[Saved data entries]
►

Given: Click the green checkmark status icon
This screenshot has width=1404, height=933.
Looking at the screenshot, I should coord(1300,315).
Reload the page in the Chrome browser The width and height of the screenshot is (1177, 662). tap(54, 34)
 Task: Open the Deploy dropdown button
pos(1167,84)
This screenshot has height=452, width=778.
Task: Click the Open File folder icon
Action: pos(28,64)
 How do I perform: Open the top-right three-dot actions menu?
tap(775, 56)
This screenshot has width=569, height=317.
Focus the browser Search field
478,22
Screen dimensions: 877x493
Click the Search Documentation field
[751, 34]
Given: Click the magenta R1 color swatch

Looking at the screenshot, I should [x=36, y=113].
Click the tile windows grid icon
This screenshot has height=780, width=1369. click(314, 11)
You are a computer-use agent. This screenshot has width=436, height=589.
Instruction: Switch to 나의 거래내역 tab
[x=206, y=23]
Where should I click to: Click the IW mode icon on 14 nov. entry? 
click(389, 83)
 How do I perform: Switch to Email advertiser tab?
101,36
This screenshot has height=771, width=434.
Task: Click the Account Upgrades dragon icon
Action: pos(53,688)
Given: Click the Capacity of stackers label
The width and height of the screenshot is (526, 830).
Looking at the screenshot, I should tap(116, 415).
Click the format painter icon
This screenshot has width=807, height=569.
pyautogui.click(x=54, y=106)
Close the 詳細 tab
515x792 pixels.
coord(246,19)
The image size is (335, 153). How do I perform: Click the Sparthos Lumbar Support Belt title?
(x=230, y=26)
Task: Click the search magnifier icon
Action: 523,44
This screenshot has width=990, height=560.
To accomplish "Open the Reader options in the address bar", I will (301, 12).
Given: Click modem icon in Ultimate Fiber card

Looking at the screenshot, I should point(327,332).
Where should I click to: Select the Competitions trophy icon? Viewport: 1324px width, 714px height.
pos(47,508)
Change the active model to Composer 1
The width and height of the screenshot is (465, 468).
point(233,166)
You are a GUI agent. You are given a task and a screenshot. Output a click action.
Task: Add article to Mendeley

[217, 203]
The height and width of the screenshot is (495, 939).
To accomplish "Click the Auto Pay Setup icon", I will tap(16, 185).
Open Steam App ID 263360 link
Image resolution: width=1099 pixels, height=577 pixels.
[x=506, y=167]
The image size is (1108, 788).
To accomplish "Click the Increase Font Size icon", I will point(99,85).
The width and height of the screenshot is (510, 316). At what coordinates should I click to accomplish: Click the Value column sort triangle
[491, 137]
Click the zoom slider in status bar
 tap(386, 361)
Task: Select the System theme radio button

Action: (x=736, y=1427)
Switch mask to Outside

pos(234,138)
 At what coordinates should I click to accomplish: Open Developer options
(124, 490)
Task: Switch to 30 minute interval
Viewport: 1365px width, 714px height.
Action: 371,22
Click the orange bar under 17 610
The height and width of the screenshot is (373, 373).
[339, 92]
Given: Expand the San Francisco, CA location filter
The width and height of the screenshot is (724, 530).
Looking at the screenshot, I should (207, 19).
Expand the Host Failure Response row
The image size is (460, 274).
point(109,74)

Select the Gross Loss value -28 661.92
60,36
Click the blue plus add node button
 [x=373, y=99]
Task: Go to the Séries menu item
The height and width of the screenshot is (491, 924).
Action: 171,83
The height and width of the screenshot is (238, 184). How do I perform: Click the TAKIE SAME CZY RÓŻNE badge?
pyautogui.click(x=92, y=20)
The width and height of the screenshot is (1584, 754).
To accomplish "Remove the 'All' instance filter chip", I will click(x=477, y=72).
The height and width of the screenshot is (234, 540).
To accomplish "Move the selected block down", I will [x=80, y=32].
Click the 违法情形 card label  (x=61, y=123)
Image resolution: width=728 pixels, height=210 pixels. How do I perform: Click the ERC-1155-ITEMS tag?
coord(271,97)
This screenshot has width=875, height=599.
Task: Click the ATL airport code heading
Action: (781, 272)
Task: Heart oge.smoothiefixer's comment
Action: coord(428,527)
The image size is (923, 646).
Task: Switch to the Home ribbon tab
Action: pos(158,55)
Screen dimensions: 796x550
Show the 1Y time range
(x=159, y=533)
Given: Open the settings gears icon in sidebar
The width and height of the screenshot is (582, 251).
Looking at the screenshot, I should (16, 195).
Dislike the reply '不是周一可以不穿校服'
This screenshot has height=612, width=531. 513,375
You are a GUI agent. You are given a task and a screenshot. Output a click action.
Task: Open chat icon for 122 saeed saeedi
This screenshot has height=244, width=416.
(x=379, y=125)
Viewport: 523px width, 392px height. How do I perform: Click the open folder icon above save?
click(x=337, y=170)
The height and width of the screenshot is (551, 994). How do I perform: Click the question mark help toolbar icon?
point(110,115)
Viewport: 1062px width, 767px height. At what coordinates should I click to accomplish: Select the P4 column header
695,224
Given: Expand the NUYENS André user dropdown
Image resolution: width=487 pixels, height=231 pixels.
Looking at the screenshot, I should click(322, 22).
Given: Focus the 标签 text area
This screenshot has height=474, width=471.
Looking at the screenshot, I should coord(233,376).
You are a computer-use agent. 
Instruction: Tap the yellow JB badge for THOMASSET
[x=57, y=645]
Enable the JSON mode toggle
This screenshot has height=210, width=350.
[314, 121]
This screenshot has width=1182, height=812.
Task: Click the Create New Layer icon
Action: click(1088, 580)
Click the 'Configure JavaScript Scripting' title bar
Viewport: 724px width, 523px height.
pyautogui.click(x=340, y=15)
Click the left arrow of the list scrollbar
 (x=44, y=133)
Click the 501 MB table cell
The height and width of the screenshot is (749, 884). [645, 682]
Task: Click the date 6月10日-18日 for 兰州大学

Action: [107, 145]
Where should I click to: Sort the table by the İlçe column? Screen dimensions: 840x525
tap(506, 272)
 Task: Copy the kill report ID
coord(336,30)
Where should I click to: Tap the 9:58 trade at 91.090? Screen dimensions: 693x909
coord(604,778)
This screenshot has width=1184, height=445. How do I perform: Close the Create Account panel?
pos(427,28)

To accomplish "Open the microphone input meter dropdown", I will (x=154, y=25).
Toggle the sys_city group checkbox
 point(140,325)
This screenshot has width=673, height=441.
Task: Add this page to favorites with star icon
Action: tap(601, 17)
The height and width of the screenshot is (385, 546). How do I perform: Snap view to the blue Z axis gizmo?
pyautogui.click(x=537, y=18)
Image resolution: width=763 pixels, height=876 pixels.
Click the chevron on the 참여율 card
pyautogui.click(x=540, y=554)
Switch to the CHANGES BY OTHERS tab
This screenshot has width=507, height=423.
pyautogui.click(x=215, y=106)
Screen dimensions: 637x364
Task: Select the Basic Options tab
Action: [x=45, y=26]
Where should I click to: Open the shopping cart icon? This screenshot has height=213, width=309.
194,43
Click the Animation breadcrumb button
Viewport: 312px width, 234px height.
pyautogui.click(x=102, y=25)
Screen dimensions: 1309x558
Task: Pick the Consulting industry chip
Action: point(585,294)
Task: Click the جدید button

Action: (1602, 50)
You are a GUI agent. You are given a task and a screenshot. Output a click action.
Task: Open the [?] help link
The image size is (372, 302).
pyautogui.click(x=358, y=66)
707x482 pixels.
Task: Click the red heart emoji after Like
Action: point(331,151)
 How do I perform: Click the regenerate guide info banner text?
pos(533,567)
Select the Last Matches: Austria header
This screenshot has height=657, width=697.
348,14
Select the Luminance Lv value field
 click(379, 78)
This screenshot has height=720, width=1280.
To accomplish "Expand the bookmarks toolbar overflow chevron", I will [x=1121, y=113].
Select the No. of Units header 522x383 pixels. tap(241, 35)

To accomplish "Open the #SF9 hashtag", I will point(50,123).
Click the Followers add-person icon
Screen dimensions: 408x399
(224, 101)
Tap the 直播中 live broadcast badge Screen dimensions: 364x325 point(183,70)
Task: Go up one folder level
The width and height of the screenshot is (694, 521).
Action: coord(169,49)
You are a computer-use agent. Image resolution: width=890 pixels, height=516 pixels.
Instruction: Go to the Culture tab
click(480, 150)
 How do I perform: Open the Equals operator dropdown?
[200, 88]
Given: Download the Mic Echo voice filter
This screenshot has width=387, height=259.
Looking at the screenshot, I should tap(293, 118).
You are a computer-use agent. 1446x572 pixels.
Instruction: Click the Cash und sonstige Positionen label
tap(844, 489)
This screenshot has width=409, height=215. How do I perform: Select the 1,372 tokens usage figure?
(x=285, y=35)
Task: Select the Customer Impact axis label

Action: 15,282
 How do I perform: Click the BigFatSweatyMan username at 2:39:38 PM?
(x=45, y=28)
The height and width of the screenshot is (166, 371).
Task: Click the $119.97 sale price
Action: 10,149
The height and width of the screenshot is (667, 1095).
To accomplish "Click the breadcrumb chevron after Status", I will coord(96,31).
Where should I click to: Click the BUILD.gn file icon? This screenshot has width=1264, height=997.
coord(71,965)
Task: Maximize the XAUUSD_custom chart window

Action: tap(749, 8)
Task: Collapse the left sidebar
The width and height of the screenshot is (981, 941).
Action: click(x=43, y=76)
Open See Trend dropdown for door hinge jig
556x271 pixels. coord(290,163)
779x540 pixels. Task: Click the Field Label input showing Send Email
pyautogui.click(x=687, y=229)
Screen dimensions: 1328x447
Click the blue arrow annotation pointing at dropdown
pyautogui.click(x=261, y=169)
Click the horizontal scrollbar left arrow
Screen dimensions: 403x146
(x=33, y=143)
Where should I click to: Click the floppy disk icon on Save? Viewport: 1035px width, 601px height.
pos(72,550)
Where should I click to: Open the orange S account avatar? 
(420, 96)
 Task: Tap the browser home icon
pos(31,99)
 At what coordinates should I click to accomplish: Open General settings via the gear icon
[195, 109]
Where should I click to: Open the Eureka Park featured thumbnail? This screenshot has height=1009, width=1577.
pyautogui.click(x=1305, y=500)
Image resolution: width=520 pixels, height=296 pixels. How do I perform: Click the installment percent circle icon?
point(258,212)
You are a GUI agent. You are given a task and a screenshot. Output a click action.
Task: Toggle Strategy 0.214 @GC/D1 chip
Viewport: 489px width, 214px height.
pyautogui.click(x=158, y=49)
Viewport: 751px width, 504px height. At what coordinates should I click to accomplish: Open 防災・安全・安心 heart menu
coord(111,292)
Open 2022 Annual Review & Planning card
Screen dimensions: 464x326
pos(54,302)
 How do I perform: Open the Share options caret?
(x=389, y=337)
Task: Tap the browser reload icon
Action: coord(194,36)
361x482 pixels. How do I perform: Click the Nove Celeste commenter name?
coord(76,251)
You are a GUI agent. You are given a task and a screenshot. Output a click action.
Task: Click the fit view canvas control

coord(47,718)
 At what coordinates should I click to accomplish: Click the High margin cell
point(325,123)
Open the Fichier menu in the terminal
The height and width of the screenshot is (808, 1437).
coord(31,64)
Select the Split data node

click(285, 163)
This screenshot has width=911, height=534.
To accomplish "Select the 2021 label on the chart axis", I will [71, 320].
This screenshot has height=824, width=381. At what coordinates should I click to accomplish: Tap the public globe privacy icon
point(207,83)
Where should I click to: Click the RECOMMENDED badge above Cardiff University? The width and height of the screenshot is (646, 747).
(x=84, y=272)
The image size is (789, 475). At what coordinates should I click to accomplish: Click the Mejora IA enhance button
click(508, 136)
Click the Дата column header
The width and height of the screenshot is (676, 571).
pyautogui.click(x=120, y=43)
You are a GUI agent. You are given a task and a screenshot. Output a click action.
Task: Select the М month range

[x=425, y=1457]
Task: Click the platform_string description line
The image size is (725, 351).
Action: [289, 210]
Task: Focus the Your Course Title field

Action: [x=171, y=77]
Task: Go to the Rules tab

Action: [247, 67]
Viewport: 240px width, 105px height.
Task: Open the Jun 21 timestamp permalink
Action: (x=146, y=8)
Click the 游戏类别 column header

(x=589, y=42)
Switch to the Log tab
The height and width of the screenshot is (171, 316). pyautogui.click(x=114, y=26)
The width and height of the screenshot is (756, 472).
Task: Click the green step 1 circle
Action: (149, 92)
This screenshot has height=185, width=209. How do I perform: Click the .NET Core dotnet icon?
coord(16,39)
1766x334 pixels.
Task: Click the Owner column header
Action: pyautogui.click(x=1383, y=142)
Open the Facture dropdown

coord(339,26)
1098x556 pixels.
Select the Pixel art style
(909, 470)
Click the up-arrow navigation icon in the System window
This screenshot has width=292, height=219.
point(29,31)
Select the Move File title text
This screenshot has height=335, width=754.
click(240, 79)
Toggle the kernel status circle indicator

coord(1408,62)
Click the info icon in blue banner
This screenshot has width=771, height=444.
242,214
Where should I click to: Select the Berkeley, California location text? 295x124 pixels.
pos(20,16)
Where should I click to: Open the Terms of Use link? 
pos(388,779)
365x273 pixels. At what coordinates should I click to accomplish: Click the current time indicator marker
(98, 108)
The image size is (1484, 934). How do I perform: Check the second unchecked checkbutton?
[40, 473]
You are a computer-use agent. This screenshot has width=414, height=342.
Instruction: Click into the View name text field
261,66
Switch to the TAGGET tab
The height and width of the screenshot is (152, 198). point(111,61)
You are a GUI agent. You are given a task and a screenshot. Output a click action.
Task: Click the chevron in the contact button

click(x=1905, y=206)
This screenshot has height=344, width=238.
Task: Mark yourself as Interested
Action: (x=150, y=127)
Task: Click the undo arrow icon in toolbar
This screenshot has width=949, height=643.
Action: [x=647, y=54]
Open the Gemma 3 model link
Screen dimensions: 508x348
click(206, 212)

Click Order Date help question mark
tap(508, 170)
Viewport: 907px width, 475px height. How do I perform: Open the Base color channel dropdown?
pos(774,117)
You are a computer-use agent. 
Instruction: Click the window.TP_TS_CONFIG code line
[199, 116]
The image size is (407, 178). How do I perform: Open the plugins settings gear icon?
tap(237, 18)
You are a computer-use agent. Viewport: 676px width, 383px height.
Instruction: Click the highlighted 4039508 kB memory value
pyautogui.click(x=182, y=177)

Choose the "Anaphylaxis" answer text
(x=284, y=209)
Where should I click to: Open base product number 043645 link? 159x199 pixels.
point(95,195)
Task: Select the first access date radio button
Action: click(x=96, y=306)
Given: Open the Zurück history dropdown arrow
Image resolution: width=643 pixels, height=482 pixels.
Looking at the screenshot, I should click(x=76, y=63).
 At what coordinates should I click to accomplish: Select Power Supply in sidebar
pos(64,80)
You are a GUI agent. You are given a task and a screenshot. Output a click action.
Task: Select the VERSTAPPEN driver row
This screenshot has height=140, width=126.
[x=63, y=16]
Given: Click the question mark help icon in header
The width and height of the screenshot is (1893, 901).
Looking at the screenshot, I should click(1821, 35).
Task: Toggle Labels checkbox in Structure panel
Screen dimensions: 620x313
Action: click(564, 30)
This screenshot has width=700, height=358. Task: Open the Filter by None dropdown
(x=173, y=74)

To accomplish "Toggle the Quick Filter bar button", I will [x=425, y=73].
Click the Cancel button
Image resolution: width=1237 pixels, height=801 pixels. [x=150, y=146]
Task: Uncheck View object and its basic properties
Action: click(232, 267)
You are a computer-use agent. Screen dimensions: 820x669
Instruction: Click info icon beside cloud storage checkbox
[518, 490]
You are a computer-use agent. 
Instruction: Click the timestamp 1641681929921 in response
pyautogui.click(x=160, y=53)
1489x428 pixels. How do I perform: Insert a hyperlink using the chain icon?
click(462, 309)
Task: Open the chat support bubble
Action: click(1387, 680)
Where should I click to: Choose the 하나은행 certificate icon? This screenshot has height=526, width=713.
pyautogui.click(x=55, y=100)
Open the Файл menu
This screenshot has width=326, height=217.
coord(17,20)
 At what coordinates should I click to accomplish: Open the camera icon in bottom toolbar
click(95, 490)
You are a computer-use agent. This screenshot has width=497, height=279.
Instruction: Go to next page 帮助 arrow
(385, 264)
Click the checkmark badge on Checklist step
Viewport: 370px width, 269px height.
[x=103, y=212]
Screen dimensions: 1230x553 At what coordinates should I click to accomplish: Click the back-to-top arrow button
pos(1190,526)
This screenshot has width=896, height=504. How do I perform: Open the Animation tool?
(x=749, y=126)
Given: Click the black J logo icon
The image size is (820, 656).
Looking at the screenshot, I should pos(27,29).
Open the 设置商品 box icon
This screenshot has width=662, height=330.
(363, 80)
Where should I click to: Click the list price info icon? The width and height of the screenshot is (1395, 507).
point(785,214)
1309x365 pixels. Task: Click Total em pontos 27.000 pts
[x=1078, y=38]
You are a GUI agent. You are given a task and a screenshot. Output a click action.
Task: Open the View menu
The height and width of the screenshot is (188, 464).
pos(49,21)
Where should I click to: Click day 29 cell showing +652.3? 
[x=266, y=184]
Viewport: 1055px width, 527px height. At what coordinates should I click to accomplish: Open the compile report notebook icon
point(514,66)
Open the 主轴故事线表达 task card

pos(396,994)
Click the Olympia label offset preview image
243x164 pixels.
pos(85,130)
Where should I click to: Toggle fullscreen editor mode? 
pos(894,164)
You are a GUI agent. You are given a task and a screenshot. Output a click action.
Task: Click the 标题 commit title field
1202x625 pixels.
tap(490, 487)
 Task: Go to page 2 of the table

◄

TASK TO COMPLETE: In the entries above, locate every line with the word "checkmark" and copy it.

WRITTEN RESPONSE:
Given: Click the green checkmark status icon
Click the checkmark badge on Checklist step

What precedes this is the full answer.